AIM: Rewrite everything from the first row down to the row containing "The height and", swapping "Notification card" for "Alert card" and leaving all else unchanged.

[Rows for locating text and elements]

====

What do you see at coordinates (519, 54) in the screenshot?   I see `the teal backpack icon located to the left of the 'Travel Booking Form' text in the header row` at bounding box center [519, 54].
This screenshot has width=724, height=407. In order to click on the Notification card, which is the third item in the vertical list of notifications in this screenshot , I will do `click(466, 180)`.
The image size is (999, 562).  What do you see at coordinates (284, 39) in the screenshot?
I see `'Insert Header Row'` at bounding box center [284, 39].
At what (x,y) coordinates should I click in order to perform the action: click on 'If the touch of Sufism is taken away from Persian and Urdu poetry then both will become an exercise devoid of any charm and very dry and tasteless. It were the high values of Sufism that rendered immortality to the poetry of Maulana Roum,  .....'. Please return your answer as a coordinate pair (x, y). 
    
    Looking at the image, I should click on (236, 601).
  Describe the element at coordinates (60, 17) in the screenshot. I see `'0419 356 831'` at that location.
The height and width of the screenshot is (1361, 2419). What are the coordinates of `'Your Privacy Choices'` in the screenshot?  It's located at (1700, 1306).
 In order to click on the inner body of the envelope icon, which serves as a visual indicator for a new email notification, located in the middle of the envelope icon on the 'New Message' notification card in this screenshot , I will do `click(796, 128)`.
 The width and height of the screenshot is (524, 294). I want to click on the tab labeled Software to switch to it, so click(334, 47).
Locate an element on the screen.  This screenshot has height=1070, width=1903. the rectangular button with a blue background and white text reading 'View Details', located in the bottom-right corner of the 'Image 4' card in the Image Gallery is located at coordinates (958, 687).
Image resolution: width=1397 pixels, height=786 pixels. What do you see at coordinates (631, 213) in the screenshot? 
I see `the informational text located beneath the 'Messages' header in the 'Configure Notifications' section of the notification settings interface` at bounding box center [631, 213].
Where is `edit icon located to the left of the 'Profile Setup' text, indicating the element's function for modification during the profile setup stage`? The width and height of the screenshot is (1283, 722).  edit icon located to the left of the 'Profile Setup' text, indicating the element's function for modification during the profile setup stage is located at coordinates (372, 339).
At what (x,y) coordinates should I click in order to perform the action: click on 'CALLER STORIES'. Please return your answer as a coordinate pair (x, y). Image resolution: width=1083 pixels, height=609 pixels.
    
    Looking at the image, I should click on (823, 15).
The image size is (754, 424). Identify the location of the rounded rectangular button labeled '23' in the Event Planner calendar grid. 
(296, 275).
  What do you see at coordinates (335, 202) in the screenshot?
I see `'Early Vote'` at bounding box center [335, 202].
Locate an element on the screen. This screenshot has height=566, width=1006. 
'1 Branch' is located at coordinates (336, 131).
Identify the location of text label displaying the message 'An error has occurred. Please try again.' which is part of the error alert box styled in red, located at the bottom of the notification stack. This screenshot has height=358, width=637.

====

SOLVED EXERCISE:
What do you see at coordinates (519, 54) in the screenshot?   I see `the teal backpack icon located to the left of the 'Travel Booking Form' text in the header row` at bounding box center [519, 54].
This screenshot has width=724, height=407. In order to click on the Alert card, which is the third item in the vertical list of notifications in this screenshot , I will do `click(466, 180)`.
The image size is (999, 562).  What do you see at coordinates (284, 39) in the screenshot?
I see `'Insert Header Row'` at bounding box center [284, 39].
At what (x,y) coordinates should I click in order to perform the action: click on 'If the touch of Sufism is taken away from Persian and Urdu poetry then both will become an exercise devoid of any charm and very dry and tasteless. It were the high values of Sufism that rendered immortality to the poetry of Maulana Roum,  .....'. Please return your answer as a coordinate pair (x, y). 
    
    Looking at the image, I should click on (236, 601).
  Describe the element at coordinates (60, 17) in the screenshot. I see `'0419 356 831'` at that location.
The height and width of the screenshot is (1361, 2419). What are the coordinates of `'Your Privacy Choices'` in the screenshot?  It's located at (1700, 1306).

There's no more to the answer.